Catholic teaching holds that IVF is morally wrong—not because it fails to create life, but because of how it creates life and what routinely happens to the human beings created in the process.
From the Catholic perspective, IVF initially appears pro-life because it brings new human lives into existence. However, when the practice is examined more closely, it raises serious ethical concerns. In IVF, sperm and egg are united by a technician in a laboratory rather than through the marital act. This results in the creation of multiple human embryos—far more than are intended to be brought to birth.
Once a pregnancy is achieved, the remaining embryos are typically abandoned to one of several outcomes: they may be destroyed, used for experimentation, or frozen indefinitely. In all cases, these embryos are already living human beings, and treating them as surplus or disposable violates their inherent dignity. The Church holds that intentionally creating human lives while accepting their likely destruction or indefinite suspension is incompatible with respect for human life.
Beyond the fate of embryos, Catholic teaching also emphasizes the meaning of how a child comes into existence. The Church teaches that every child has a right to be conceived through an act of marital love—an embodied, personal union between husband and wife—rather than through a technical process detached from that union.
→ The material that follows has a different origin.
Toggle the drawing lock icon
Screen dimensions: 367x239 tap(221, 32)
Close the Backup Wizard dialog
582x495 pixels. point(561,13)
Procreation, in this view, is meant to be both unitive and life-giving, not outsourced to a laboratory procedure.
In short, the Catholic position—articulated by the Catholic Church—is that IVF is objectionable not because children are unwanted, but because the method itself separates procreation from marital love and routinely places human lives at risk.
Key Takeaways
IVF routinely creates more human embryos than will be allowed to live, treating some human beings as expendable.
Human embryos are human lives, and freezing, destroying, or experimenting on them violates their dignity.
Respect for life includes how life begins, not just that it begins.
Every child deserves to come into existence through an act of marital love, not as the product of a technical procedure.